[START OF PASSAGE SHOWN]

So the math was done kind of slowly, and the physics took a long time to catch up with it in terms of thinking about this issue of reducing uncertainty by making measurements. By the mid 1920s, there was a full-fledged debate about what quantum theory meant, and quantum theory kind of set aside this question of how scientists actually make measurements. That turned into the measurement problem, which became a philosophical problem that generated all sorts of metaphysical speculation.
But, in a sense, Boltzmann had answered that question already in the 1870s by saying: What experimenters do is use energy to extract information from a system. Now, because we’re finite systems, if we’re going to use energy, we have to have some time to use it. And time x energy is action in physics, and Planck’s constant (written as ℏ or h-bar) is actually the quantum of action. It’s the basic thing that’s quantized in quantum theory. One can think of Planck’s constant as the minimal action required under the very best of circumstances to answer one yes/no question, and thus acquire one bit of information.
GUNNAR: And acquiring one bit of information then means reducing uncertainty by one bit?
CHRIS FIELDS: That’s right, and not just reducing uncertainty in the abstract, but reducing my uncertainty, since I’m the observer, I’m the one doing the experiment.
GUNNAR: And is reducing uncertainty in this case the same as reducing entropy? In which case, is my entropy decreasing, or is the entropy of the system I am observing decreasing?
CHRIS FIELDS: It’s decreasing the entropy of the system I am observing for me, since I am the one expending energy and receiving information about the system. That is really the crucial aspect.
The next big name to adopt this way of thinking was John Wheeler in the early 1970s. He essentially revived general relativity and started to connect it to quantum theory, so in many ways, he’s the founder of quantum gravity research. He was a student of both Einstein and Bohr, and he was the one who came up with the notion that the only thing that is fundamental in physics is information. So he really started this physics as information business in the 70s and 80s. From there, one starts to get a whole movement in quantum computing, quantum information, and quantum gravity that has to do with conceiving of physics in terms of information. And today, that’s a huge community and a very big deal because of quantum computing being a potentially practical resource.

Shut Up and Calculate!
GUNNAR: Would you say that this whole ‘information’ business is still a contentious issue in the physics community? Is the mainstream still conceiving of physics as being fundamentally not about information, but about physical stuff influencing each other mechanistically?
CHRIS FIELDS: I don’t know for sure. I would have to go back to undergraduate school and see what’s actually being taught. But probably the physical “meaning” of information in physics is still somewhat contentious. When I was in school, it was still the “Shut up and calculate!” period. So you were not encouraged to even think about this sort of stuff. But I think that’s beginning to wane.

[END OF PASSAGE SHOWN]
[START OF RAW DATA]

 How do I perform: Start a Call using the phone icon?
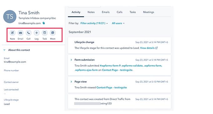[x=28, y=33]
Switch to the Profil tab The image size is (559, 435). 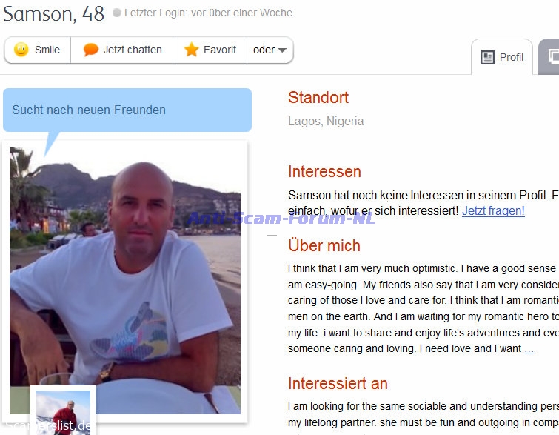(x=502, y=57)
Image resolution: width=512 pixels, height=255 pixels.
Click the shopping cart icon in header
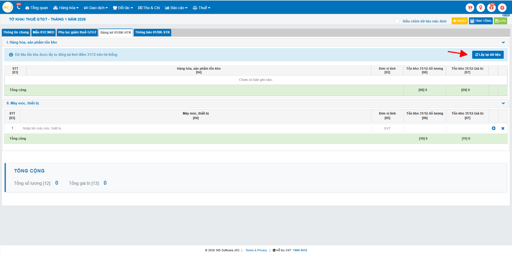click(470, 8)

[END OF RAW DATA]
[START OF RAW DATA]

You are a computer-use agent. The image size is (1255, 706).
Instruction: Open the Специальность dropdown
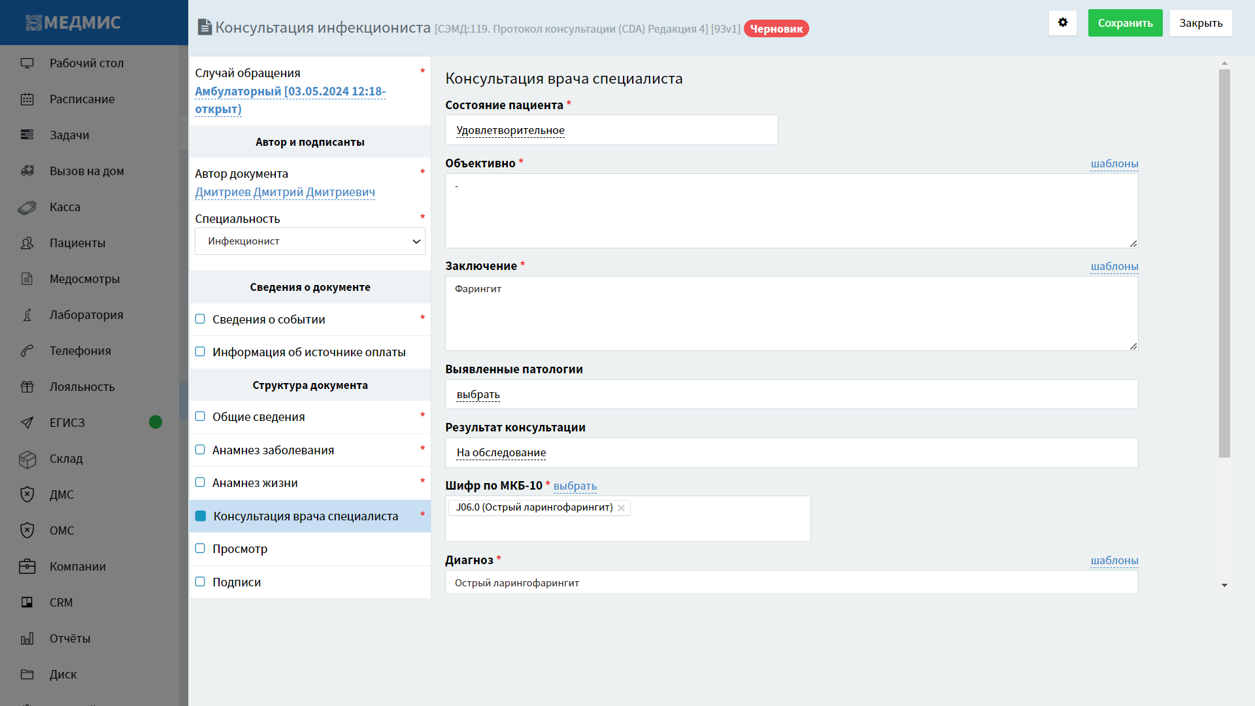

[END OF RAW DATA]

▸ EXERCISE REQUIREMENTS
1. Quote the interview word for word, starting at "GUNNAR: And is" and ending at "am observing decreasing?".
2. According to the interview, whose student was John Wheeler?
Rely only on the interview here, not the listing.

▸ EXERCISE RESULTS
1.
GUNNAR: And is reducing uncertainty in this case the same as reducing entropy? In which case, is my entropy decreasing, or is the entropy of the system I am observing decreasing?

2. He was a student of both Einstein and Bohr.